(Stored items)
=== Section Start ===

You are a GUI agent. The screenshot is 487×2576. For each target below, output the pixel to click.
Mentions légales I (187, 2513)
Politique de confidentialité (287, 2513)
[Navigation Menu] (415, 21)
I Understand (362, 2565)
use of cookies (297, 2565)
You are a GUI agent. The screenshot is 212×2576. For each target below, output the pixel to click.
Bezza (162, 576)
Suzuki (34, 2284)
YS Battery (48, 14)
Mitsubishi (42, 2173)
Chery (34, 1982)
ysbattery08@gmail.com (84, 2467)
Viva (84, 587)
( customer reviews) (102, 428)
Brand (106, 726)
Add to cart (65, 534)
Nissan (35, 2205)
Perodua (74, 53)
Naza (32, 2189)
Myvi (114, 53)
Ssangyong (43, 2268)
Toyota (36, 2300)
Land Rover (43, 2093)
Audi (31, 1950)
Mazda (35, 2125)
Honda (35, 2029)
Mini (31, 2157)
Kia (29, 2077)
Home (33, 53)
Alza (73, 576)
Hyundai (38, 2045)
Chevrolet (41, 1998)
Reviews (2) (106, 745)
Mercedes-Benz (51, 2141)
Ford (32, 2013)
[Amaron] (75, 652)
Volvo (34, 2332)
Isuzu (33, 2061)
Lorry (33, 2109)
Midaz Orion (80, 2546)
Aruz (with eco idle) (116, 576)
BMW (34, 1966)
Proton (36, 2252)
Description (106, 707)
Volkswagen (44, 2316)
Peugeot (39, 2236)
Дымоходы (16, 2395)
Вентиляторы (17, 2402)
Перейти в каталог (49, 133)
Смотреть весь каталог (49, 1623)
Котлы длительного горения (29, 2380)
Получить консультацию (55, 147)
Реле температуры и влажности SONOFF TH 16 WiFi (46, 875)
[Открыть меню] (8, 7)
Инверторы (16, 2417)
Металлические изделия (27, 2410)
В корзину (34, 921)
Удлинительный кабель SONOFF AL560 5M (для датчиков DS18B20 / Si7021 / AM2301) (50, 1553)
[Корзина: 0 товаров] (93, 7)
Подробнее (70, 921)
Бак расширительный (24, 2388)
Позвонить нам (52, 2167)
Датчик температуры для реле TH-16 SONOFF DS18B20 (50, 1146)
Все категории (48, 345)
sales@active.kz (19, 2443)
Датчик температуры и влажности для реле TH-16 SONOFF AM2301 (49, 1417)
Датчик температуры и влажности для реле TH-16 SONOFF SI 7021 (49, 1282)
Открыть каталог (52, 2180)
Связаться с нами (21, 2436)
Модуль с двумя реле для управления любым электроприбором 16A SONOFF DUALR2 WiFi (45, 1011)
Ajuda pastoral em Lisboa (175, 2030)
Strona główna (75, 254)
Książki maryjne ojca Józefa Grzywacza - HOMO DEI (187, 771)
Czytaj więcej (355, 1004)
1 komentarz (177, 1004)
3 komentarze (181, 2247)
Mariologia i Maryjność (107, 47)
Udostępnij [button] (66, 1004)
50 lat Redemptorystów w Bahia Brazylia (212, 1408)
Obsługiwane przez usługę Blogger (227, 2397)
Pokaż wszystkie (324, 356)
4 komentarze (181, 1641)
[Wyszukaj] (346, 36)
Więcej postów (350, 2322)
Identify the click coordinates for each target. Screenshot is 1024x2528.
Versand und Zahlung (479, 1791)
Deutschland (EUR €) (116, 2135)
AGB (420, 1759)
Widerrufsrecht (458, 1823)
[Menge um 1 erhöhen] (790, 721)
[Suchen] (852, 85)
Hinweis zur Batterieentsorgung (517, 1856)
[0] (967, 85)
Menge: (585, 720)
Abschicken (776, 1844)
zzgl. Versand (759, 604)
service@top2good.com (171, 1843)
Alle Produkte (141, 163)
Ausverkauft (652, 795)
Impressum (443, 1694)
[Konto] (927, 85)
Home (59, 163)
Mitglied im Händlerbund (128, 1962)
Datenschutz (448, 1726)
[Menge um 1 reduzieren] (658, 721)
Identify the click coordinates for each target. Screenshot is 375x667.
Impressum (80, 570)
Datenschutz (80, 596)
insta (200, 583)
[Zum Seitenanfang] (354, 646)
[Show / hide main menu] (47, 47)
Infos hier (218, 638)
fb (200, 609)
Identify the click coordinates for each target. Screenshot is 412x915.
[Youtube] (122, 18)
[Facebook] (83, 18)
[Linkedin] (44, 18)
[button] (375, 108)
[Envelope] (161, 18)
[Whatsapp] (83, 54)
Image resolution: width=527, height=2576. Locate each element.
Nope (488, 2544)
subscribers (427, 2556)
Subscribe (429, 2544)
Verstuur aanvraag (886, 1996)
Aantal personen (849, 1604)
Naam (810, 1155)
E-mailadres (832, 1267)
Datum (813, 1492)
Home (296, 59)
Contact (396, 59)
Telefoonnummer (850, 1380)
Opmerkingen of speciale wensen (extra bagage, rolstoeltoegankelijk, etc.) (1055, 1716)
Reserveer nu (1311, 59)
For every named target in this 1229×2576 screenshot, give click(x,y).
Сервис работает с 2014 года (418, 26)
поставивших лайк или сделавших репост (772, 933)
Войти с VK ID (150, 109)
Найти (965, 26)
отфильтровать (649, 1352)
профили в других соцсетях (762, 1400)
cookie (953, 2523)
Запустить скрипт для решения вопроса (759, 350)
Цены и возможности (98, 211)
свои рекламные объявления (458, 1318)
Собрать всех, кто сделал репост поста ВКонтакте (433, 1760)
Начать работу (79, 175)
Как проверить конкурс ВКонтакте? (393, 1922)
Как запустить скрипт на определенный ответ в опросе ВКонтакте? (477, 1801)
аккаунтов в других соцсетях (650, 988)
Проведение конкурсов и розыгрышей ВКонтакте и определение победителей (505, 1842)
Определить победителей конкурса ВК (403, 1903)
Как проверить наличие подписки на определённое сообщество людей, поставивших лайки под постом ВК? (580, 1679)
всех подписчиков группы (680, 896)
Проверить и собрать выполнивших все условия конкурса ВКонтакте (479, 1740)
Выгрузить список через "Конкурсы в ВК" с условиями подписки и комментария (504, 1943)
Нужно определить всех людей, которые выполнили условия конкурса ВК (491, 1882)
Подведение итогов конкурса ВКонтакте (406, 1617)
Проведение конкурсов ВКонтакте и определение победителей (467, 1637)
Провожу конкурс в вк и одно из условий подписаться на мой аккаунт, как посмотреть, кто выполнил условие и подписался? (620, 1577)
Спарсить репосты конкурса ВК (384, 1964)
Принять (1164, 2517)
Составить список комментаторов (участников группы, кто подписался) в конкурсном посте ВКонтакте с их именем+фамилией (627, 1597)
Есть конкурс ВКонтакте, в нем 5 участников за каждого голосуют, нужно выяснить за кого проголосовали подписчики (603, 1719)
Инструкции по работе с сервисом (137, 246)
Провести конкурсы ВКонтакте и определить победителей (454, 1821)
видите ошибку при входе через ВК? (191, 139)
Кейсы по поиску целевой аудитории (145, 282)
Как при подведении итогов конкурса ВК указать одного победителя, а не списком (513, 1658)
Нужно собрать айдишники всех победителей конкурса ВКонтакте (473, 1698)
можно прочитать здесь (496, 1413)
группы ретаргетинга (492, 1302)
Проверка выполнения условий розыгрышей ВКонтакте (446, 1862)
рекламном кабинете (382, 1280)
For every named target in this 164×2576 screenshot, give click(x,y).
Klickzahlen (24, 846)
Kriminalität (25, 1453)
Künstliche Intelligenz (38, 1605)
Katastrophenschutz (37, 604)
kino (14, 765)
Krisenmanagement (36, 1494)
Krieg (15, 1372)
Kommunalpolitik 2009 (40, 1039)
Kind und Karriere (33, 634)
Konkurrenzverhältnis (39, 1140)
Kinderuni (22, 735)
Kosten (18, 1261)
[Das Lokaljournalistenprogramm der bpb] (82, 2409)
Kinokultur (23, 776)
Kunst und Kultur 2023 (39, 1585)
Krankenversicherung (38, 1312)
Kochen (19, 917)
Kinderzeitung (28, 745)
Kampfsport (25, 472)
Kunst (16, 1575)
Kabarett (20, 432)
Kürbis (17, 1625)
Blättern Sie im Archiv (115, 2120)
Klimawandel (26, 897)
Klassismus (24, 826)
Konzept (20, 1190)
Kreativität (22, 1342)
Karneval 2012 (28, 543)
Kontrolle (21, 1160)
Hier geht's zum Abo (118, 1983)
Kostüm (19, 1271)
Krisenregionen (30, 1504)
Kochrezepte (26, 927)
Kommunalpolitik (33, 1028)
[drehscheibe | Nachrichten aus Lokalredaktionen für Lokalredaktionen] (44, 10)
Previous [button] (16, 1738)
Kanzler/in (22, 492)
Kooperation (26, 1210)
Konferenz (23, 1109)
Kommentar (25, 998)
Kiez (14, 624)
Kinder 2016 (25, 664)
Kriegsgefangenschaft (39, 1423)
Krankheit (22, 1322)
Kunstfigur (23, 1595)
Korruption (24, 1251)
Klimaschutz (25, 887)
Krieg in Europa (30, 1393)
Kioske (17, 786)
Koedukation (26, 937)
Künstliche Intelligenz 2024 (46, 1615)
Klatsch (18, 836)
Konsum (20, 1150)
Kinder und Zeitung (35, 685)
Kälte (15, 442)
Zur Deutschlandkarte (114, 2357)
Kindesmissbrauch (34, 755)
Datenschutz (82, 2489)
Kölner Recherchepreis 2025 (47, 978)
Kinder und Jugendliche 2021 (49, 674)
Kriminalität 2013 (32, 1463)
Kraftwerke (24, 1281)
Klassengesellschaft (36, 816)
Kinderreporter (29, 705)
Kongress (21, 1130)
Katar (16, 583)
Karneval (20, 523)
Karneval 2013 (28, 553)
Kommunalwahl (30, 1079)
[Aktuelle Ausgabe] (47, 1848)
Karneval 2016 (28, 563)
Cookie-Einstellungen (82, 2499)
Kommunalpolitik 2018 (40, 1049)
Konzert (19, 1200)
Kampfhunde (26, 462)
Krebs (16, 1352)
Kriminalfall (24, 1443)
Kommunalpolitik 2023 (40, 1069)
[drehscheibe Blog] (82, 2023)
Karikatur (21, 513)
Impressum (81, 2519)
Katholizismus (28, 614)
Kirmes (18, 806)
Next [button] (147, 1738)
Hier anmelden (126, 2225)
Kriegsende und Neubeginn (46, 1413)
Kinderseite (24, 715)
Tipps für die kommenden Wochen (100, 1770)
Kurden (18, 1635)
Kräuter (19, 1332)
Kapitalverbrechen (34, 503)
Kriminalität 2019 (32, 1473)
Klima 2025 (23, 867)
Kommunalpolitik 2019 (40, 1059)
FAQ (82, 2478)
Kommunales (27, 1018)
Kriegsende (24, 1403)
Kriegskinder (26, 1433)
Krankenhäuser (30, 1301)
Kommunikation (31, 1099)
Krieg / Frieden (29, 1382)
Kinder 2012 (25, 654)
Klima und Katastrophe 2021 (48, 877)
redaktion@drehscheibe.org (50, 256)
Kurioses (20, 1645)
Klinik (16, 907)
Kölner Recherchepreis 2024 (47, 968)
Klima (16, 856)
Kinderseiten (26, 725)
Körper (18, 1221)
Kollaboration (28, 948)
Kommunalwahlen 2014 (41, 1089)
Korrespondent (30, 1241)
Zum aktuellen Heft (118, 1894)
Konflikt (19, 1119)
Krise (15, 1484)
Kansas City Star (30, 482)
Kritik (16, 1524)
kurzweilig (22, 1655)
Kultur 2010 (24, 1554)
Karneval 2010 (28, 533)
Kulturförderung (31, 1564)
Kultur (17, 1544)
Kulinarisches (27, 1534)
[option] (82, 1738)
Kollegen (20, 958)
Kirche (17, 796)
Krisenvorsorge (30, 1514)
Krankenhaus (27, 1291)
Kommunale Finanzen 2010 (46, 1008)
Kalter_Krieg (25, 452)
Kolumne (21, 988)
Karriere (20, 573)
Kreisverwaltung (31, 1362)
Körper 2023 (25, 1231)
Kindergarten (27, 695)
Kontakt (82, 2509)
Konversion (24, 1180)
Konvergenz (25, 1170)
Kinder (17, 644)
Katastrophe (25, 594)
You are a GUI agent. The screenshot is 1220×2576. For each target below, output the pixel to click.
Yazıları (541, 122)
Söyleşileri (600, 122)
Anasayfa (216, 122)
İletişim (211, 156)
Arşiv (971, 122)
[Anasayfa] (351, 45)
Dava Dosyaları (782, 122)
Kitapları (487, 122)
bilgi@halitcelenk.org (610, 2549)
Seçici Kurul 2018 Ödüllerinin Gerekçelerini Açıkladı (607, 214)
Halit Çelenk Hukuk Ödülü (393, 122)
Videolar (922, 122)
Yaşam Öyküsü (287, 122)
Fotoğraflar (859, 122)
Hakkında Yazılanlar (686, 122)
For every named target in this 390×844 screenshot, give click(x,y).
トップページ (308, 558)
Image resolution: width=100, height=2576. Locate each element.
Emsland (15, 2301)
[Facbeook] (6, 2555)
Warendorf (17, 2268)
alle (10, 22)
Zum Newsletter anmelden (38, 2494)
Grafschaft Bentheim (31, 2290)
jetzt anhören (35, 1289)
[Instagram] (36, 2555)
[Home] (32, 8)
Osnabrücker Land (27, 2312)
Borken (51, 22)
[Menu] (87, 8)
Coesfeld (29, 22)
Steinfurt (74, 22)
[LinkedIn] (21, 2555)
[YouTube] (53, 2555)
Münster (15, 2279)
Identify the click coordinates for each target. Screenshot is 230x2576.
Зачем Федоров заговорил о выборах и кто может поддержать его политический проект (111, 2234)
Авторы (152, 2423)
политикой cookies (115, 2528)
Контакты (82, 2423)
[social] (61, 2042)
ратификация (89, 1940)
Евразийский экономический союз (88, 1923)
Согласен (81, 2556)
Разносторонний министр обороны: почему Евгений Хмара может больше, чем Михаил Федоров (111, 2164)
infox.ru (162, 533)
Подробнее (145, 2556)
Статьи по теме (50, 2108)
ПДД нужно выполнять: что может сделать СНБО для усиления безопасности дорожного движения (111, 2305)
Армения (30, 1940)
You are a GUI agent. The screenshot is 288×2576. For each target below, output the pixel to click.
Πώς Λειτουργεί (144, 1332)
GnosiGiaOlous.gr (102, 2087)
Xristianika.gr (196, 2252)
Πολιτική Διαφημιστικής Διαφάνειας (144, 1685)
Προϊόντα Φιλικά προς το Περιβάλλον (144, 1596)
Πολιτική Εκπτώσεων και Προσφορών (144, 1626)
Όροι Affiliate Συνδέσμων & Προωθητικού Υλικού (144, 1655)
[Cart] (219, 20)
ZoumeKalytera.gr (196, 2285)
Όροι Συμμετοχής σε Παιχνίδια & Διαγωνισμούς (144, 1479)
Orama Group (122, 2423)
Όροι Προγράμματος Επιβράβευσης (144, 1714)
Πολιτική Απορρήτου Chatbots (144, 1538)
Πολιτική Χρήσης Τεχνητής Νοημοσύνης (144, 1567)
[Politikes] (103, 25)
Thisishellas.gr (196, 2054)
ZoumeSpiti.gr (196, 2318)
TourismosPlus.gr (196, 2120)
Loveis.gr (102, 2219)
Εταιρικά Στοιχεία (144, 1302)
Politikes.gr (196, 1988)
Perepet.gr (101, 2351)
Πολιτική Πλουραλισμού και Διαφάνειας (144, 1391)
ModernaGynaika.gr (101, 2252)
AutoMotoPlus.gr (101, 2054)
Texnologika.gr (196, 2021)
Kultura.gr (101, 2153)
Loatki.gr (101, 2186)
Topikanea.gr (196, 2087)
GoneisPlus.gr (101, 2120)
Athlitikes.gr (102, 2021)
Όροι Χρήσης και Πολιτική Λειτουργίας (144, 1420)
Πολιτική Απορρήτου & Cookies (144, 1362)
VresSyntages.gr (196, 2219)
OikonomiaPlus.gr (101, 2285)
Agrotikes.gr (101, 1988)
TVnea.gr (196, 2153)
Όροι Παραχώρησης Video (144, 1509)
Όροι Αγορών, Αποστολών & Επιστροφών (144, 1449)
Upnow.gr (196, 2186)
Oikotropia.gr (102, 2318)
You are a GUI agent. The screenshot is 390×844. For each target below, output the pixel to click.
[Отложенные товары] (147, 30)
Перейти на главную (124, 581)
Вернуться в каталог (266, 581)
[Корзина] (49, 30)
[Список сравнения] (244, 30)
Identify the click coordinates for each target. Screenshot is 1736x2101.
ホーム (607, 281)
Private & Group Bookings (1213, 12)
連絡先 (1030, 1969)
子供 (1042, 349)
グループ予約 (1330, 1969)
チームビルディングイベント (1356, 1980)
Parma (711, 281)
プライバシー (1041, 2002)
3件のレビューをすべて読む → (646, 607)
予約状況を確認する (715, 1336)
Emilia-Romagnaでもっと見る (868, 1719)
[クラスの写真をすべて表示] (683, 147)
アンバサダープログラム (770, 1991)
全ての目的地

=== Section End ===

§ **THE TASK**
Each line of the data that has the string "через" counts once; give the total and nothing else.

§ **THE COMPLETED TASK**
2